While the struggle for women’s empowerment goes on, one must however not forget that though numbers and percentages are important, it is ultimately numbers coupled with the correct world-view that can go a long way to strengthen the movement for women’s liberation. Hence, it is finally the struggle of the working class and the toiling women that must benefit from women’s quota. For the women who have made history without portfolios and reserved seats, reserved seats where women would be the contestants would expose better, the politics of ‘by women, of women, for women’. This would also help to expose the fascists and the ‘social justice’ camp or the Congress on the gender question.

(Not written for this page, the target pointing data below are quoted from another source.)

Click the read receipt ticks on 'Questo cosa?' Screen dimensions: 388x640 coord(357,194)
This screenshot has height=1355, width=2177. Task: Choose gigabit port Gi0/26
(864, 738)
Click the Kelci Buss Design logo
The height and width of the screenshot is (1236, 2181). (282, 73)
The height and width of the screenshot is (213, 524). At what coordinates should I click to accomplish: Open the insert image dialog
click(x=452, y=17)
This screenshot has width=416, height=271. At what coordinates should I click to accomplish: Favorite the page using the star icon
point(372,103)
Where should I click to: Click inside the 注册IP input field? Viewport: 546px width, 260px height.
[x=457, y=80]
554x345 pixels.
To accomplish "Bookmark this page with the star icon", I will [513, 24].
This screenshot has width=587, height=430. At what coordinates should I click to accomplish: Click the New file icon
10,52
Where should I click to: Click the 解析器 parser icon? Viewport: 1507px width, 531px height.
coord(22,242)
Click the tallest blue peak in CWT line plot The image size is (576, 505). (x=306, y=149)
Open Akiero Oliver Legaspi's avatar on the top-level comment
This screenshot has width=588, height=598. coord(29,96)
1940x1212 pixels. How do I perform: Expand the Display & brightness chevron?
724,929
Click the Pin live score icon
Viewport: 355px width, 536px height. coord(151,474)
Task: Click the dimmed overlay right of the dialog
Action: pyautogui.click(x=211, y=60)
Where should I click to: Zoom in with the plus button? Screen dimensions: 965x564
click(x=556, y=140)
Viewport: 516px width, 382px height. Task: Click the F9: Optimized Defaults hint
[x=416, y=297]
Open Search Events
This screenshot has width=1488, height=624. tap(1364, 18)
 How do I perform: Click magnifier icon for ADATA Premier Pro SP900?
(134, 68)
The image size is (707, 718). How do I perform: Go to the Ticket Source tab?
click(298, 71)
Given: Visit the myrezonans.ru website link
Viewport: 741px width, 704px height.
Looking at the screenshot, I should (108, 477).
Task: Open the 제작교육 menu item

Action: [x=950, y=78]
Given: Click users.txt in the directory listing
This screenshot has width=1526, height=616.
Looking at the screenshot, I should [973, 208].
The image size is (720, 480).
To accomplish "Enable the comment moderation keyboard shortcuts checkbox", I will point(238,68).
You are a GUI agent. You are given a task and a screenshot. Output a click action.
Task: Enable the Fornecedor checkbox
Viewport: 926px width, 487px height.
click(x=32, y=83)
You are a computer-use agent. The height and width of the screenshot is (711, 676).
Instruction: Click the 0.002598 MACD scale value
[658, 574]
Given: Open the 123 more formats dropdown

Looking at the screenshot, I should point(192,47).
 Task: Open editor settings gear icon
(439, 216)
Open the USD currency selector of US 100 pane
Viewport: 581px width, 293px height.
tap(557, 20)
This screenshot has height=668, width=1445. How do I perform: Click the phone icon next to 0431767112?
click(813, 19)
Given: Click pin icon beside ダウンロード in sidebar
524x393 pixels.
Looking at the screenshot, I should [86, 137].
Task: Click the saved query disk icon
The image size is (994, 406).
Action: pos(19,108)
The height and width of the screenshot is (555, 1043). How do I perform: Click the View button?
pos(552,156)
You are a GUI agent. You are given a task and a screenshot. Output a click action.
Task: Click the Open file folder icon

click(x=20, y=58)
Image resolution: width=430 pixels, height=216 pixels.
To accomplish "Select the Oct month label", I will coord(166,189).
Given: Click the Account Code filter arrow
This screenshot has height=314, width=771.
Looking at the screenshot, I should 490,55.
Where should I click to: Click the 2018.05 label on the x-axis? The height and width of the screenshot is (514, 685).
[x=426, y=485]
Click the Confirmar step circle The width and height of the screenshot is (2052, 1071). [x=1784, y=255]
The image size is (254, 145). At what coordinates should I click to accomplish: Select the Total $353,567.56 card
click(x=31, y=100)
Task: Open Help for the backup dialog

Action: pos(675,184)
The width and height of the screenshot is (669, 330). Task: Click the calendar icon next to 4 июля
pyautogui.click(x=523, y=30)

And this would ultimately provide an opportunity to the left women’s organisations to prove themselves true representatives of both women as well as the mass of toiling men. So far as the left is concerned, the question of reservation for women, unfortunately has been restricted to mobilizations of the women’s associations. The left parties should raise this important issue as a political question too - in fact all democratic opinion in favour of the Bill should be sought to be united under the leadership of the Left. It is surely not an easy task, but not impossible either!